During his gastronomy career spanning longer than three decades, Enrico Crippa worked together with some of the best European chefs. These include Christian Willer from Palme d'Or in Cannes, Gislaine Arabian from Ledoyen in Paris, Antoine Westermann from Buerehiesel in Strasbourg and Ferran Adria from elBulli in Roses, Spain. The North Italian chef mentions his time spent with the culinary legend Gualtiero Marchesi in Milan, and his years in Japan where he lived and worked in the mid-1990s. All these influences are clearly visible in his work. Crippa has been the president of the Italian Academy des Bocuse d’Or since 2017.

Mr. Crippa, this is not the first time you have visited Budapest, having been several times in the past few years and, as you said once in an interview, you always had a good time here. What do you like so much about Hungary and the capital?
Budapest always had the impression of a magical but also mysterious metropolis in my eyes. Maybe it’s the fact that I have always been here in the winter, but the atmosphere I experience here always makes me feel like I’m stuck in a spy movie. There is suspense in the air.

Is that true for Hungarian gastronomy too?
The most fascinating thing about Hungarian gastronomy for me is that it gives us a good overview about the history of your country. The classical dishes are particularly nutritious – this speaks of a rather agricultural lifestyle. People used to work hard and for that they needed food rich in calories, which would give them the necessary energy. It’s also a kitchen that uses a lot of meat. In Italy we work a lot with vegetables, but when I was here in Hungary for the first time they explained to me that the first thing a proper meal requires was meat. Of course, this has changed over time, people’s lifestyle changed, and in the meantime the trend moved on towards lighter meals as well. However, the roots of the tradition are still there. I think that for Hungarian chefs it’s important not to neglect the traditional Hungarian ingredients.

As a member of the “Volkswagen Dining Guide” committee you took part in deciding about the best Hungarian restaurant this year. What was your job exactly?
I have been to Budapest about four or five times in total, on the last occasion even for a whole week. I tested many different restaurants. It was important for me to visit each place several times. You can’t get a full picture by making only one visit. People working in a restaurant are only people – everyone can make mistakes or have a bad day. However, by visiting several times I got a broader spectrum of experiences and I was able to make a more reliable judgement.

The places you visited were already the best restaurants, since a pre-selection had already been done: Are the differences between the best ones not so obvious? What were the criteria you paid special attention to?
In order to decide who the best of the best is, we have to take a closer look at details. Of course, the first thing was food, then the service and the restaurant’s atmosphere. I also paid a lot of attention to how other guests around me were feeling. Did they look happy? Then this must be a good restaurant.
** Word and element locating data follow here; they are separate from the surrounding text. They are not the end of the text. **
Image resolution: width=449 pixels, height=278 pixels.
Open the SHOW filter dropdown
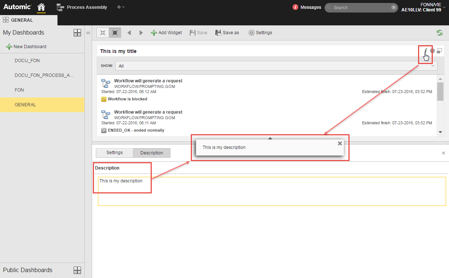(276, 66)
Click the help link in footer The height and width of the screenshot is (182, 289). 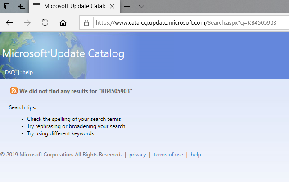(x=196, y=155)
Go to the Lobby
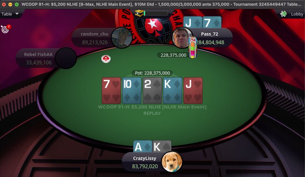The image size is (305, 177). [297, 14]
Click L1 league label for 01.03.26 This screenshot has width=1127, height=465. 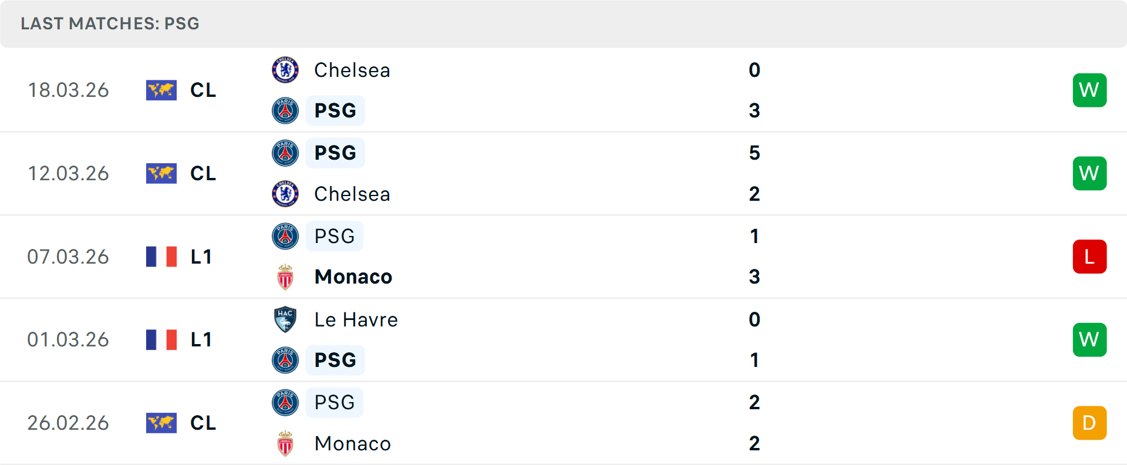pyautogui.click(x=201, y=339)
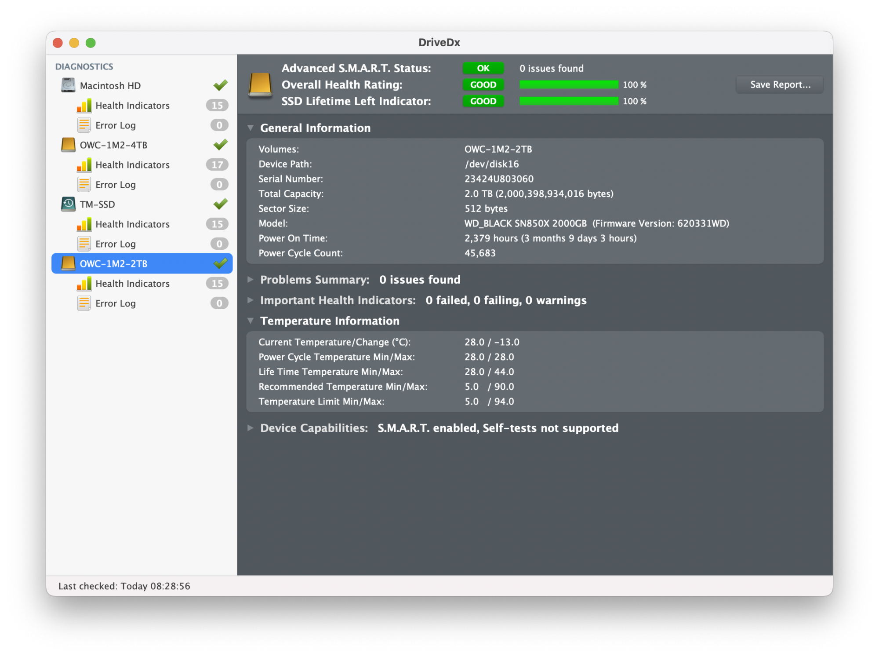Click the Save Report button

779,84
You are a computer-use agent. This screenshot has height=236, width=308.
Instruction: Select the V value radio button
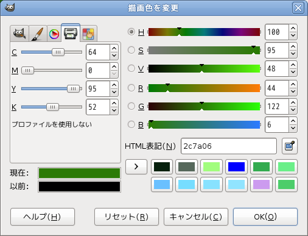[131, 68]
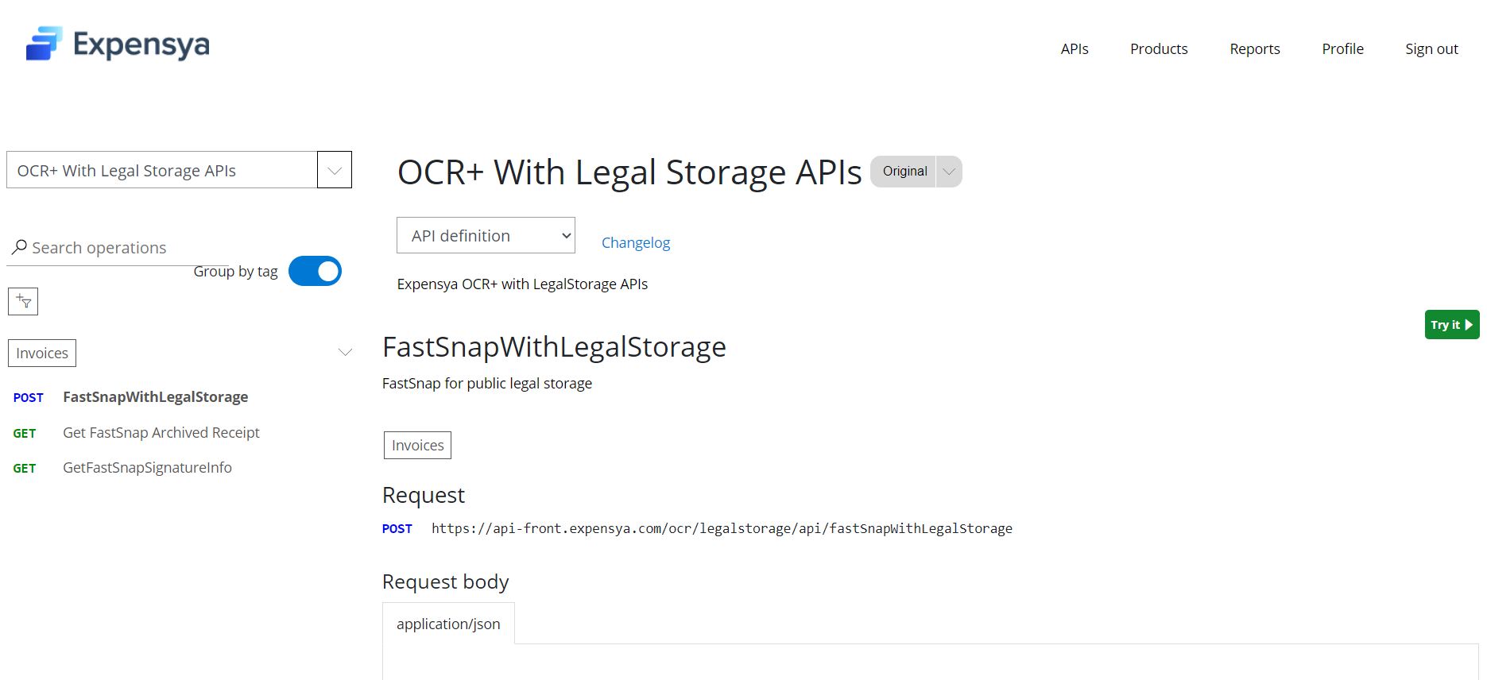Click the add filter icon
Viewport: 1487px width, 680px height.
coord(23,302)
I tried to focus on the Hungarian guests and not tourists, after all, they should be the ones who should enjoy their own country’s cuisine most of all.

You are considered a real artist when it comes to presenting your dishes – colours, textures, positioning on the plate – nothing is left to chance with you. In your experience, does visual quality also play a large role in Hungarian top cuisine?
First of all, this has to do with my personal style. For me the aesthetics of my dishes, but also the choreography of serving them is very important. Of course, quality and taste of the food should come first, everything else is just on top of that. I cannot make a verdict about Hungary as a whole: in my experience this was a question of the location, whether you are in the city or in the countryside, maybe just in your backyard garden. I am influenced by the changing of the seasons and what nature is offering at the moment. It all has an influence on what I put on the plate. When I am in my own garden, the location is a source of inspiration for me – there are so many colours and shapes. Besides that my personality and my mood have also influence on my creations.

# Enrico Crippa earned his third Michelin star with the Piazza Duomo restaurant

We could say that you are the real expert when it comes to Michelin stars – after all, you have earned three already by yourself. Since 2018 we also have a two-star restaurant in Hungary, the Onyx. What could the Hungarians still do to continue this positive development?
First of all I think that it’s important for Hungarian chefs to deal more intensively with traditional Hungarian ingredients. The national cuisine is based on these and only by using them will they be able to show the world what it means to eat Hungarian food. The second thing is that chefs are responsible for cultivating the palate of their own compatriots. This will be a long process, which will happen in small steps, during which restaurants and consumers will have to get closer to each other. I would like to advise against orientating towards foreign cuisines. Hungary has its own history and its own traditions in the kitchen, and you should take that as a base.